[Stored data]
▼▼▼
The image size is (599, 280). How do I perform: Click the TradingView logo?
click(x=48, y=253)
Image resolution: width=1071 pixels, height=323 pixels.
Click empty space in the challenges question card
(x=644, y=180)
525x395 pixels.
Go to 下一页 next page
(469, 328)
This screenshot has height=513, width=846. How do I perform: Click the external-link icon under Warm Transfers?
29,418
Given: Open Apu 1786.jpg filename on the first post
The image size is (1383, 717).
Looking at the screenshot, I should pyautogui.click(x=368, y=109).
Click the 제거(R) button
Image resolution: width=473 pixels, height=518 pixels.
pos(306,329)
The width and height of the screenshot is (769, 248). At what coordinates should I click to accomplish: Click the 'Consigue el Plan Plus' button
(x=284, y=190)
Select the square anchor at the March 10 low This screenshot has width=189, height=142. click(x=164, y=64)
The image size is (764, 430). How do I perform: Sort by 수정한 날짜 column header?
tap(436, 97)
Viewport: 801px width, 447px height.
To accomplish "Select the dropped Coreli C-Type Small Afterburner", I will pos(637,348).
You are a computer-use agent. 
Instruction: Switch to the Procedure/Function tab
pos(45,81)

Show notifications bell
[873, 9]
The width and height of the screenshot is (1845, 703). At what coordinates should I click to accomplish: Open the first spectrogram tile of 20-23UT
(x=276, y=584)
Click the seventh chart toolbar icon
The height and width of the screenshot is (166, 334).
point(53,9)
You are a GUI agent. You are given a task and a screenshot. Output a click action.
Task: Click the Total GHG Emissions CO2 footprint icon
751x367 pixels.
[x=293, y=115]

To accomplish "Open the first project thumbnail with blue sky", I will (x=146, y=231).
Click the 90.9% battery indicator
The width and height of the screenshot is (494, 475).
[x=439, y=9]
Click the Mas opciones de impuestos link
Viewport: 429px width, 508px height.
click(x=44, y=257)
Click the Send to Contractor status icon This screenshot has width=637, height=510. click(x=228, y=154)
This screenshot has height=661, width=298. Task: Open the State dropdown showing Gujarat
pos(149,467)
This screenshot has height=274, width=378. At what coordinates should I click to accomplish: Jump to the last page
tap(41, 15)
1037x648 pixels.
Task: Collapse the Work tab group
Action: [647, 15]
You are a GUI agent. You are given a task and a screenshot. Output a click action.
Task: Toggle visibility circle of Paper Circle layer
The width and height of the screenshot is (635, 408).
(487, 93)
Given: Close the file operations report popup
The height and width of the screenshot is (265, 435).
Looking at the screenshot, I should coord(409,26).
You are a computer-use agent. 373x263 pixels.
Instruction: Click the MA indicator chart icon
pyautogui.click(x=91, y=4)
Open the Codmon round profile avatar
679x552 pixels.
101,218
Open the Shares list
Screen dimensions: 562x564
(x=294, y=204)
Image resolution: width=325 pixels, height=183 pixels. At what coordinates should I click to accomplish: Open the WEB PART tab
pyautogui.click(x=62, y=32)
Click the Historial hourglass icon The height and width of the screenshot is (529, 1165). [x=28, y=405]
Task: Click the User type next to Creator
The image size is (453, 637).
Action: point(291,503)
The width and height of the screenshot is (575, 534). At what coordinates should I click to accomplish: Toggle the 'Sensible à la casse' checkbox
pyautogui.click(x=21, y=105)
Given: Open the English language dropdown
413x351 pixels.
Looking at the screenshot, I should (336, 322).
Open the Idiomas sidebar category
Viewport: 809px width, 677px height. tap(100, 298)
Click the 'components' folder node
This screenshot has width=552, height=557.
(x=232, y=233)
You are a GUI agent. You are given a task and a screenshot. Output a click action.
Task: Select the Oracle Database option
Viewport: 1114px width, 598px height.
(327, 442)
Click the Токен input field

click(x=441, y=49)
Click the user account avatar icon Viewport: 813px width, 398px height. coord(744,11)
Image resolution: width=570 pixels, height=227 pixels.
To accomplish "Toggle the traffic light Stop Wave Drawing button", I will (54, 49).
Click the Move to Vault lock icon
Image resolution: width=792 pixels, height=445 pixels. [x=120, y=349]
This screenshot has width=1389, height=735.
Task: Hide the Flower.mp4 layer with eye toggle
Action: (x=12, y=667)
▲▲▲
> The problem
Return every line from the one holding "Click the Токен input field" through the end of the data, exactly as it appears, with both ends kept and nothing else.

> Result of the task
Click the Токен input field

click(x=441, y=49)
Click the user account avatar icon Viewport: 813px width, 398px height. coord(744,11)
Image resolution: width=570 pixels, height=227 pixels.
To accomplish "Toggle the traffic light Stop Wave Drawing button", I will (54, 49).
Click the Move to Vault lock icon
Image resolution: width=792 pixels, height=445 pixels. [x=120, y=349]
This screenshot has width=1389, height=735.
Task: Hide the Flower.mp4 layer with eye toggle
Action: (x=12, y=667)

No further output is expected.